Außerdem zeigt die Sonntagsentscheidung, dass die Regel, Politik sei auch eine Frage des richtigen Zeitpunkts, durchaus nach hinten losgehen kann. Natürlich ist es des Überlegens wert, ob die „kalte Progression“, der „Mittelstandsbauch“ und wie all die anderen Problemkinder der Steuerdiskussion heißen, beseitigt werden können. Auch spricht manches dafür, die kleinen und mittleren Einkommen zu entlasten. Aber angesichts der Lage, in der sich Angela Merkels Regierung befindet, denkt kaum noch jemand darüber nach, ob die Ankündigung diesen ehrenwerten Zwecken gerecht wird. Jeder weiß, jeder glaubt es zu wissen: Der FDP in ihrem Überlebenskampf soll, ja, muss ein Zugeständnis gemacht werden, die Endlosdebatte beendet werden, mit der sich beide, FDP und Union, selbst zu erdrosseln drohen. Noch eine Spruchweisheit, die ihren Platz in der Politik hat: Man spürt die Absicht und ist verstimmt.

Ob klug oder nicht, ob berechtigt oder von Übel, allein der politische Stil rückt diese Ankündigung – aus den Zwängen des Augenblicks heraus getroffen, unübersehbar taktisch munitioniert – ins Fragwürdige und macht sie fast zwangsläufig kontraproduktiv. Am Ende wird die Textexegese vermutlich ergeben, dass die Äußerungen von Finanzminister und FDP sich keineswegs ausschließen, außerdem ist es bis zum Jahr 2013 noch lange hin, da tritt sich manches fest.
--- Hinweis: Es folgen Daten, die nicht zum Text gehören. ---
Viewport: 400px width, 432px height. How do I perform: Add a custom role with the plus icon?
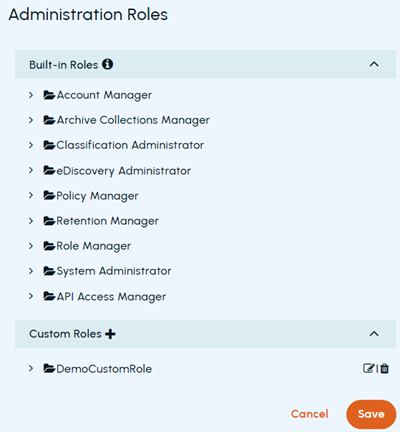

Bloß nützt das nichts. Denn das Manöver passt viel zu gut zu dem Eindruck der hastigen, aus dem Moment und der parteipolitischen Konstellation heraus agierenden Politik der Koalition. Er klebt mittlerweile unablösbar an ihr wie ein Kaugummi.

Ob die Freidemokraten von der Blitzoperation wirklich profitieren? Ob damit der Streitbazillus, der sich seit langem in der Regierung eingenistet hat, endlich vertrieben ist? Kann sein, kann auch nicht sein. Aber sicher ist, dass diese Art des Politikmachens den Boden abträgt, auf dem die schwarz-gelbe Koalition steht. Oder anders ausgedrückt: dass ihre Wenden und Kehren, von der Libyenenthaltung bis zur Energiewende, in erster Linie nicht mehr als Versuche der Problemlösung aufgenommen werden, sondern als kopflose Reaktion auf Meinungs- und Stimmungsströmungen. Das aber heißt Raubbau zu treiben mit dem wichtigsten Stoff der Politik – mit Vertrauen und Verlässlichkeit. Von der Substanz der Parteien ganz zu schweigen.